§ **THE TASK**
Please swap each "Instruction" in the material below for "Command" and reproduce the lines with nothing else changed.

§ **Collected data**
───

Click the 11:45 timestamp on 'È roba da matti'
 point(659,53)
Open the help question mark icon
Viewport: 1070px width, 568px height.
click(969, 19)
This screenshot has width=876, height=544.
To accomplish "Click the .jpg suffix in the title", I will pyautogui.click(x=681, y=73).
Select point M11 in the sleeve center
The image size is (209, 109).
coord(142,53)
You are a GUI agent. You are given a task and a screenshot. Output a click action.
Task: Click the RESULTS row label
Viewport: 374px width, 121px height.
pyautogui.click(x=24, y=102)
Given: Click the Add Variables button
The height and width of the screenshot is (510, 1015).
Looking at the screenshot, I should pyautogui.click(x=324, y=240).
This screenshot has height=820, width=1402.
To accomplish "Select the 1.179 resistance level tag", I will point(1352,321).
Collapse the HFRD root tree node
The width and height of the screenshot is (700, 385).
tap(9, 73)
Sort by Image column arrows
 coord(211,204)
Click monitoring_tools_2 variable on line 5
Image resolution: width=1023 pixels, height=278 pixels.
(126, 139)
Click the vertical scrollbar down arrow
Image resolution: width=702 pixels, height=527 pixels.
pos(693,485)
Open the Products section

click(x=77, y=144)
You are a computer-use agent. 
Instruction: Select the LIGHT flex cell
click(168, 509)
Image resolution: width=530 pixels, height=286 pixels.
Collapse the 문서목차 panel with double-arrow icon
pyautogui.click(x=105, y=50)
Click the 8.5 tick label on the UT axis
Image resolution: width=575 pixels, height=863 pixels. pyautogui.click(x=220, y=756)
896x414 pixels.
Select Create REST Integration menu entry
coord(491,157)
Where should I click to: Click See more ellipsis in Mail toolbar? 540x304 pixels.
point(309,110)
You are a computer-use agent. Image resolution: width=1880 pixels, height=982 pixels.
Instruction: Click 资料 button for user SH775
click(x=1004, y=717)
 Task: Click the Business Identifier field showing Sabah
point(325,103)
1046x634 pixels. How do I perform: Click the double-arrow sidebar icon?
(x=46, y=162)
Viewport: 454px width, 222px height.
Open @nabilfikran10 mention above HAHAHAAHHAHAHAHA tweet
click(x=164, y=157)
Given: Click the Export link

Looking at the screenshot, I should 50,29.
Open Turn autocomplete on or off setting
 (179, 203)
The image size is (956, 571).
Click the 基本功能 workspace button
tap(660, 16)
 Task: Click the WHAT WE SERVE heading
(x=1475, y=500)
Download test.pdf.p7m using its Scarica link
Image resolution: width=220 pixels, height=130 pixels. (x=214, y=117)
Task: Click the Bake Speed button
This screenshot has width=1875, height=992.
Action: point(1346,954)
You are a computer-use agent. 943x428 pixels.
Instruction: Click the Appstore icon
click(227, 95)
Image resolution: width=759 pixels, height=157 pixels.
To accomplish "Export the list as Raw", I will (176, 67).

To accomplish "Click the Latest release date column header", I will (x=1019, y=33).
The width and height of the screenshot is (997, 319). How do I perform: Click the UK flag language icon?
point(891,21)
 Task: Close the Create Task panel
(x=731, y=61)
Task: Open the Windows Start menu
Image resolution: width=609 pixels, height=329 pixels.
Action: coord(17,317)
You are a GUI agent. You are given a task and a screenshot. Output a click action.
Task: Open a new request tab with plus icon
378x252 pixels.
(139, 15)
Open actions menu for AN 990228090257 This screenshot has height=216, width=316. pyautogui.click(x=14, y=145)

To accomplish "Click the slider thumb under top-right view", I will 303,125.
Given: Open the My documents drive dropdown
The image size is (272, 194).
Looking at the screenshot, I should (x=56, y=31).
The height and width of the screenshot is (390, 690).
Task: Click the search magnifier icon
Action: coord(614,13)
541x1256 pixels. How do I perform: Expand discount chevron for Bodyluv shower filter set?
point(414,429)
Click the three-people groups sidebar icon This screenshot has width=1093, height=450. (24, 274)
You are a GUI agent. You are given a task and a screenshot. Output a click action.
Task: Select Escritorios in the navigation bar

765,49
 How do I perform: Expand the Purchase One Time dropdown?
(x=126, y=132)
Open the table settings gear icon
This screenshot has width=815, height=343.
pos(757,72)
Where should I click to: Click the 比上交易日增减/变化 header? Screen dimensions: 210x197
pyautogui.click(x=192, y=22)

───

§ **SOLUTION**
Click the 11:45 timestamp on 'È roba da matti'
 point(659,53)
Open the help question mark icon
Viewport: 1070px width, 568px height.
click(969, 19)
This screenshot has width=876, height=544.
To accomplish "Click the .jpg suffix in the title", I will pyautogui.click(x=681, y=73).
Select point M11 in the sleeve center
The image size is (209, 109).
coord(142,53)
You are a GUI agent. You are given a task and a screenshot. Output a click action.
Task: Click the RESULTS row label
Viewport: 374px width, 121px height.
pyautogui.click(x=24, y=102)
Given: Click the Add Variables button
The height and width of the screenshot is (510, 1015).
Looking at the screenshot, I should pyautogui.click(x=324, y=240).
This screenshot has height=820, width=1402.
To accomplish "Select the 1.179 resistance level tag", I will point(1352,321).
Collapse the HFRD root tree node
The width and height of the screenshot is (700, 385).
tap(9, 73)
Sort by Image column arrows
 coord(211,204)
Click monitoring_tools_2 variable on line 5
Image resolution: width=1023 pixels, height=278 pixels.
(126, 139)
Click the vertical scrollbar down arrow
Image resolution: width=702 pixels, height=527 pixels.
pos(693,485)
Open the Products section

click(x=77, y=144)
You are a computer-use agent. 
Command: Select the LIGHT flex cell
click(168, 509)
Image resolution: width=530 pixels, height=286 pixels.
Collapse the 문서목차 panel with double-arrow icon
pyautogui.click(x=105, y=50)
Click the 8.5 tick label on the UT axis
Image resolution: width=575 pixels, height=863 pixels. pyautogui.click(x=220, y=756)
896x414 pixels.
Select Create REST Integration menu entry
coord(491,157)
Where should I click to: Click See more ellipsis in Mail toolbar? 540x304 pixels.
point(309,110)
You are a computer-use agent. Image resolution: width=1880 pixels, height=982 pixels.
Command: Click 资料 button for user SH775
click(x=1004, y=717)
 Task: Click the Business Identifier field showing Sabah
point(325,103)
1046x634 pixels. How do I perform: Click the double-arrow sidebar icon?
(x=46, y=162)
Viewport: 454px width, 222px height.
Open @nabilfikran10 mention above HAHAHAAHHAHAHAHA tweet
click(x=164, y=157)
Given: Click the Export link

Looking at the screenshot, I should 50,29.
Open Turn autocomplete on or off setting
 (179, 203)
The image size is (956, 571).
Click the 基本功能 workspace button
tap(660, 16)
 Task: Click the WHAT WE SERVE heading
(x=1475, y=500)
Download test.pdf.p7m using its Scarica link
Image resolution: width=220 pixels, height=130 pixels. (x=214, y=117)
Task: Click the Bake Speed button
This screenshot has width=1875, height=992.
Action: point(1346,954)
You are a computer-use agent. 943x428 pixels.
Command: Click the Appstore icon
click(227, 95)
Image resolution: width=759 pixels, height=157 pixels.
To accomplish "Export the list as Raw", I will (176, 67).

To accomplish "Click the Latest release date column header", I will (x=1019, y=33).
The width and height of the screenshot is (997, 319). How do I perform: Click the UK flag language icon?
point(891,21)
 Task: Close the Create Task panel
(x=731, y=61)
Task: Open the Windows Start menu
Image resolution: width=609 pixels, height=329 pixels.
Action: coord(17,317)
You are a GUI agent. You are given a task and a screenshot. Output a click action.
Task: Open a new request tab with plus icon
378x252 pixels.
(139, 15)
Open actions menu for AN 990228090257 This screenshot has height=216, width=316. pyautogui.click(x=14, y=145)

To accomplish "Click the slider thumb under top-right view", I will 303,125.
Given: Open the My documents drive dropdown
The image size is (272, 194).
Looking at the screenshot, I should (x=56, y=31).
The height and width of the screenshot is (390, 690).
Task: Click the search magnifier icon
Action: coord(614,13)
541x1256 pixels. How do I perform: Expand discount chevron for Bodyluv shower filter set?
point(414,429)
Click the three-people groups sidebar icon This screenshot has width=1093, height=450. (24, 274)
You are a GUI agent. You are given a task and a screenshot. Output a click action.
Task: Select Escritorios in the navigation bar

765,49
 How do I perform: Expand the Purchase One Time dropdown?
(x=126, y=132)
Open the table settings gear icon
This screenshot has width=815, height=343.
pos(757,72)
Where should I click to: Click the 比上交易日增减/变化 header? Screen dimensions: 210x197
pyautogui.click(x=192, y=22)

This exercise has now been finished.